Overview
Lighting is the single biggest factor that separates home-looking video from professional-looking video. Good lighting doesn't require expensive gear — it requires understanding the logic of three-point lighting and applying it with whatever sources you have available. Some links in this guide are Amazon affiliate links; if you purchase through them, we earn a small commission at no extra cost to you.
What You Need
Steps
Understand three-point lighting
Three-point lighting uses three light sources: a key light (primary source, creates definition and shadow), a fill light (softer secondary, fills in the shadow from the key), and a backlight/rim light (behind the subject, creates separation from the background). This combination creates depth on a flat plane — without all three, a face looks two-dimensional and flat.
Use natural light as your key
Position your subject facing a window — not with the window behind them (silhouette) or beside them (half-dark face), but with the window at roughly 45° to the side and slightly above eye level. Overcast sky produces beautiful, soft, even key light with natural-looking shadows. Direct sunlight is harsh — diffuse it with a white sheet or net curtain. This costs nothing and often looks better than an LED panel.
Add a fill light
The fill light goes on the opposite side of the key light, closer to the camera. It should be softer and less bright than the key — aim for a key-to-fill ratio of roughly 2:1 or 3:1. Avoid making the fill as bright as the key — it will kill all shadow and make the face look flat. Budget option: a piece of white foam board held opposite the key light bounces enough ambient light to act as a free fill.
Add a backlight or rim light
A rim light (or backlight) is placed behind the subject, aimed at the back of their head and shoulders.
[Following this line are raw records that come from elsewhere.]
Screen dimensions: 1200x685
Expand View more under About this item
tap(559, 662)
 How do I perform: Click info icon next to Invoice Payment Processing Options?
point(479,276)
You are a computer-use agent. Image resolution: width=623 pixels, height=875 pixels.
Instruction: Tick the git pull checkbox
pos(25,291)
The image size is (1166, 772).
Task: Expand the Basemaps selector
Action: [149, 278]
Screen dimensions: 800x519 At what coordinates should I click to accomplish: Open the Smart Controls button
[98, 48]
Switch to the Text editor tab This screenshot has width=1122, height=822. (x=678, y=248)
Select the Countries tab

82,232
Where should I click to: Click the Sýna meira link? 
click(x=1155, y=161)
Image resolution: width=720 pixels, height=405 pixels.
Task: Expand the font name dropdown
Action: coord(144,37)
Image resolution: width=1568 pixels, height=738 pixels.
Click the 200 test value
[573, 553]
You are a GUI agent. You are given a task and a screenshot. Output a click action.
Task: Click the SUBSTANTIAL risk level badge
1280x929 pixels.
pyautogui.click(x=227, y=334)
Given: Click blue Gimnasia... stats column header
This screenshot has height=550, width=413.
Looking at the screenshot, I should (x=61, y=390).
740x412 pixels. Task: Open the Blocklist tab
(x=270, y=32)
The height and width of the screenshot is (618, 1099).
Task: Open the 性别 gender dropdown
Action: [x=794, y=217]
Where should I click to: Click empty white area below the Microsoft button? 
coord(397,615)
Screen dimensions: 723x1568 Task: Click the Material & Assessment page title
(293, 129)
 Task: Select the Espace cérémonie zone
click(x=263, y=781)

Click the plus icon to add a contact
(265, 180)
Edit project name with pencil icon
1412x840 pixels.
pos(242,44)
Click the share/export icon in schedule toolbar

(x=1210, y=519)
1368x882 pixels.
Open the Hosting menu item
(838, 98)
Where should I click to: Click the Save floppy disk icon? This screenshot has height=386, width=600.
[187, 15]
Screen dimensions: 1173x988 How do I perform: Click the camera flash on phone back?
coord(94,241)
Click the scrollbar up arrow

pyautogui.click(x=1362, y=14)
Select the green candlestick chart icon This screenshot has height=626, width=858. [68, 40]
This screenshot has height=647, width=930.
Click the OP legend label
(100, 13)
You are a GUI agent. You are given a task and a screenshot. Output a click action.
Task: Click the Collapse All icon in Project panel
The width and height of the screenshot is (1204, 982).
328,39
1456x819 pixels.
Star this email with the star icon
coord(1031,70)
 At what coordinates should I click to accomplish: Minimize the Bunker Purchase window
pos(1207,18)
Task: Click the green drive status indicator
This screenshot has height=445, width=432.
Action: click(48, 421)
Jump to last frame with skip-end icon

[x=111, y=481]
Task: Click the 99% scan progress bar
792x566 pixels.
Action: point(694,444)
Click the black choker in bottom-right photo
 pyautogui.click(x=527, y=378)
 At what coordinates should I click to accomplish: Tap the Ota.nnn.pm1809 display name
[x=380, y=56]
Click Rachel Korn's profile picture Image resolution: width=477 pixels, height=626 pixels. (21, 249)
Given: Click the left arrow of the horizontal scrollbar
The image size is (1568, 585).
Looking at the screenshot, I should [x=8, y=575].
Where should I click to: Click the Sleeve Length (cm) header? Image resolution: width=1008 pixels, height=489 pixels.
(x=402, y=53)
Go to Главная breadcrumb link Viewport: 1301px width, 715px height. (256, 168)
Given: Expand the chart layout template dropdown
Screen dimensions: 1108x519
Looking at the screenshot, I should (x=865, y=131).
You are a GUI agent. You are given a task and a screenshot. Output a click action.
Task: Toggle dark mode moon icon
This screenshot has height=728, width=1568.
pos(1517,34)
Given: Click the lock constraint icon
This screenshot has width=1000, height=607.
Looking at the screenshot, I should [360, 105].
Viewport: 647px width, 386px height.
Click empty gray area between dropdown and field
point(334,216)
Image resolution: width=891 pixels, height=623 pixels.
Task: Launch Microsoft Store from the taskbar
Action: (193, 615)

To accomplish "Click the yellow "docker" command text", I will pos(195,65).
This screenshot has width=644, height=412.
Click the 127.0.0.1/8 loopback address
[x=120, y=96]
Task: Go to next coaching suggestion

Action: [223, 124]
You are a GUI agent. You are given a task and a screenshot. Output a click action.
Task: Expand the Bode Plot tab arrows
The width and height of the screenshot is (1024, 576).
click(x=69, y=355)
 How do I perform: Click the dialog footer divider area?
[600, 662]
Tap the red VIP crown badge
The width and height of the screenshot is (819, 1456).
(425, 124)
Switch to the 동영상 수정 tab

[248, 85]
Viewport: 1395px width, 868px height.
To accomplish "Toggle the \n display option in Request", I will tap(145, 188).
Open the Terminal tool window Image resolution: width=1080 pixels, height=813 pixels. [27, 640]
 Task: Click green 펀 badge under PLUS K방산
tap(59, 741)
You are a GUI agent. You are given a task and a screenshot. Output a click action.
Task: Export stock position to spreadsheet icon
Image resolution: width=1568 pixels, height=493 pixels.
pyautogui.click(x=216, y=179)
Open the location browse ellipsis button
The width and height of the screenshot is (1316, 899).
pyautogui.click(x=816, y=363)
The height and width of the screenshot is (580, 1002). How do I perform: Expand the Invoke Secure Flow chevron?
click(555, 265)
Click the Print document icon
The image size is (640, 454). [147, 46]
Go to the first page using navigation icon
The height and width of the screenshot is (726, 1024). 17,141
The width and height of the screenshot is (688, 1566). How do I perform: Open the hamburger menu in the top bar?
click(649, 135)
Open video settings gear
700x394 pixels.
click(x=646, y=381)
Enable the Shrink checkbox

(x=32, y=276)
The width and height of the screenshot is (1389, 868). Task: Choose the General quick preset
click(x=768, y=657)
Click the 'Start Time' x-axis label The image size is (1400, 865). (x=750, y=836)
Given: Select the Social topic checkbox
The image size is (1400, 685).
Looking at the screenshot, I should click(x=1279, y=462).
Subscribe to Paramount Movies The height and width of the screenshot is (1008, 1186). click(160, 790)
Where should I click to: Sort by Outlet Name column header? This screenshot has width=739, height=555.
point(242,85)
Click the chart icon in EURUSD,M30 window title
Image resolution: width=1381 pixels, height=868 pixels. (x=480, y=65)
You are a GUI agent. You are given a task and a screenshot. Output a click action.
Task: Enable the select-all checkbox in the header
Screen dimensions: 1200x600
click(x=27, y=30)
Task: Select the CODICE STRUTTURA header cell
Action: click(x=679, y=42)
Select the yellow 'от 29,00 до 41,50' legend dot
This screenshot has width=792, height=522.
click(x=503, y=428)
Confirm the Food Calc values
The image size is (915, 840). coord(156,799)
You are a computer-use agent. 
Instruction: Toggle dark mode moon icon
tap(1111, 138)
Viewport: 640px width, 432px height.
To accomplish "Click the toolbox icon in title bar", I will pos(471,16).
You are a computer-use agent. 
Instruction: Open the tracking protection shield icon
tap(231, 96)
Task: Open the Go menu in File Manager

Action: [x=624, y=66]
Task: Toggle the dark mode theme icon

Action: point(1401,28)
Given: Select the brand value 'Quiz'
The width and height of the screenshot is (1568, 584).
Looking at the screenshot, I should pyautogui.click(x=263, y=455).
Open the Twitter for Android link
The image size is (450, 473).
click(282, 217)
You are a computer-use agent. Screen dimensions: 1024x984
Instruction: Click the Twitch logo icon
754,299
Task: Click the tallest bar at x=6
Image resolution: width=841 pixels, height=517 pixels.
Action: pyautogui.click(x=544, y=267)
It creates a bright edge that separates them visually from the background. Without it, dark hair against a dark background creates a muddy, unprofessional look. A practical lamp (with a warm bulb) placed behind the subject works well as a budget rim light. It can also add depth and interest to the background itself.
Set the right colour temperature
Mix of daylight (5600K) and tungsten (3200K) light sources create ugly orange or blue colour casts. Either use all daylight sources (window + daylight-balanced LEDs) or all tungsten sources — never mix. Set your camera's white balance manually to match your key light source. Use our Color Temperature Reference to understand common light source Kelvin values.
Pro Tips
- A softbox or a light bounced off a white wall is always softer than a bare LED panel — soft light is more flattering on faces.
- The background matters as much as the subject lighting — a well-lit subject against a cluttered background still looks amateurish. Clean and defocus the background.
- Shoot with the lowest ISO your camera allows given the available light — clean, noiseless images look more professional than brightly-lit but noisy ones.